BROOKLIN — Most Americans believe that our Constitution protects women and men equally. They are mistaken. It may come as a surprise that neither the U.S. Constitution nor our Maine Constitution prohibits discrimination on the basis of sex. That’s right. If you don’t believe it, ask any Supreme Court justice.

Younger women and men may feel as though progress was made long ago, that of course women can vote, hold office, own property, support the family, write contracts, borrow money, be insured, have custody of their children and voice their political views. But should they not also be paid fairly for equal work and be equally protected from violence and sexual exploitation? Why should women bear the full burden for reproductive health care costs, care that is essential to the well-being of families and children and to the future of the country? Are women well represented in our government, in business ownership and management? If not, why not?

Our U.S. Constitution was written for and by white men. It was amended after the Civil War by the 14th Amendment (ratified in 1868) to extend rights to recently freed enslaved men. A common misconception is that the 14th Amendment also can be applied to sex discrimination. The judicial record shows that it cannot – and for several reasons.

The most obvious reason, given the current majority originalist ideology of our Supreme Court, is that a literal interpretation of that amendment cannot pertain to the people who were specifically excluded at the time of its ratification: the women. Article 2 of the 14th Amendment introduces the word “male” into the Constitution for the first time, just to make it perfectly clear.

Without support from the 14th Amendment, laws such as the Equal Pay Act, the Civil Rights Act and the Violence Against Women Act are weakened. Since sex discrimination is not held at the highest level of judicial scrutiny – as are discrimination against race and religion, which are clearly prohibited in the Constitution – most sex discrimination cases do not prevail. The only mention of women in the Constitution is the right to vote, the 19th Amendment (ratified in 1920).

Yes, we have laws that protect women. But laws without a sound constitutional basis have been weakened and repealed by Congress. This is what is happening now. We do not have a federal Constitution that prohibits sex discrimination. We certainly need our Maine Constitution to do it.


Earlier this month, the Maine Legislature narrowly passed L.D. 197, “Resolution: Proposing an Amendment to the Constitution of Maine To Explicitly Protect against Sex Discrimination.” Every Democrat in both the Maine House and the Maine Senate voted in favor of this equal rights bill, and all legislative Republicans except for two state senators (Dana Dow and Roger Katz) voted against it.

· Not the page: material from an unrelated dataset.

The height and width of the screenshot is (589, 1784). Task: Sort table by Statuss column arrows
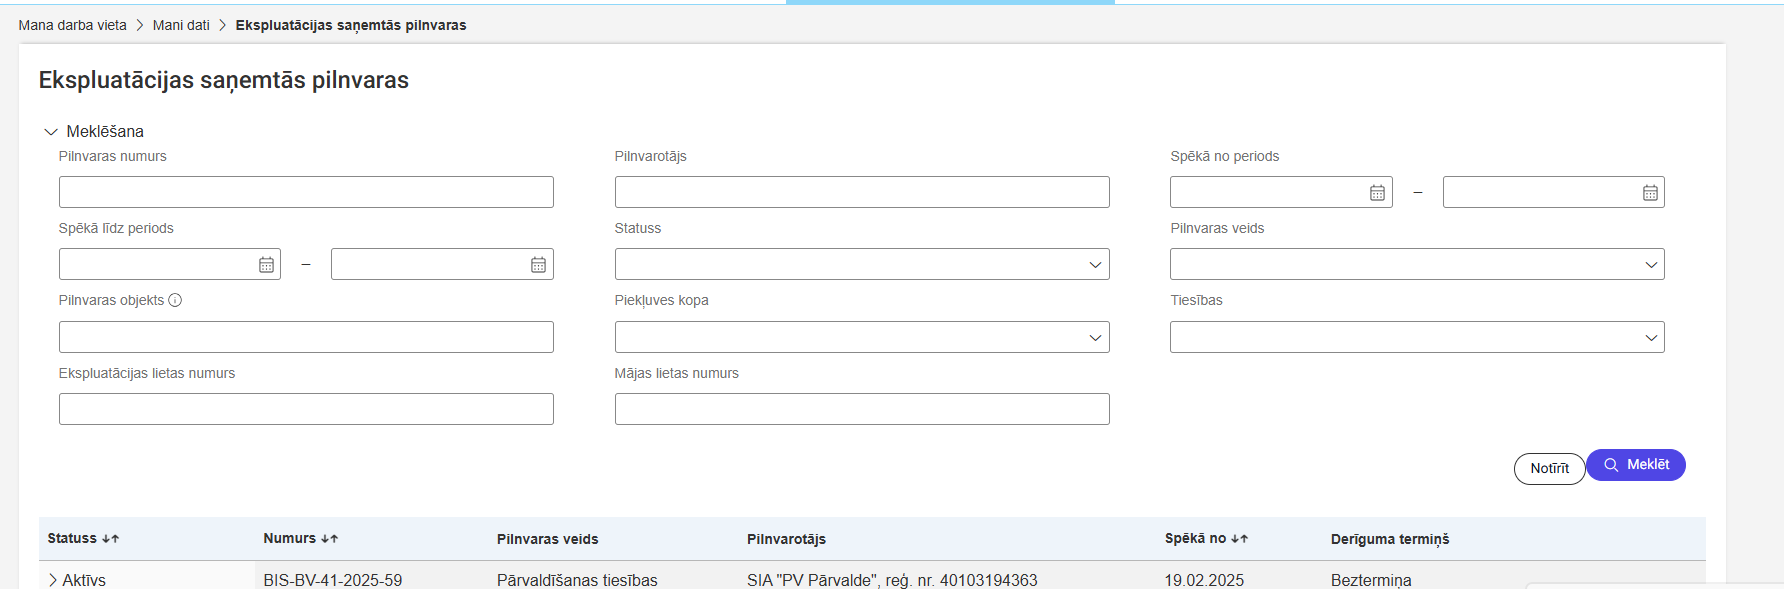[x=110, y=539]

On Tuesday, there will be another round of votes in the serious process of constitutional amendment. This time, a two-thirds majority is required to proceed. Unless a significant number of Republican legislators take a closer look at the actual rights protecting their wives and daughters, husbands and sons (men benefit from equal rights, too!), and their mothers and grandmothers, they will miss an opportunity to bring our legal framework into the 21st century. Some of us may be lucky enough not to feel sex discrimination, but we should all open our eyes to see that the scales are tipped against many women.

Why is there opposition to the amendment? There are out-of-date arguments from the 1970s when opposition to the federal Equal Rights Amendment blocked its ratification by three final states. Fear played a big part: fear of women in the military, fear of gay marriage, fear of unisex bathrooms, fear of change in family law and fear of abortion rights.

After 40 years, times have changed. The chief objection heard today is that equal rights are already in the Constitution, making an amendment unnecessary. However, anyone who takes the time to read the Constitution and learn about what has taken place in the courts since the 1970s will see that this is not the case. Constitutional support is essential for any law to be effective and laws protecting equal rights are no exception.

Maine has the chance to set things right, to amend its state constitution, to guarantee rights to Maine’s women that are not yet protected in the U.S. Constitution. Call your Republican state representatives before they vote. Urge them to reconsider their opposition to L.D. 197. Urge them to vote independently and represent the interests of all the women of Maine. Call them and speak up now.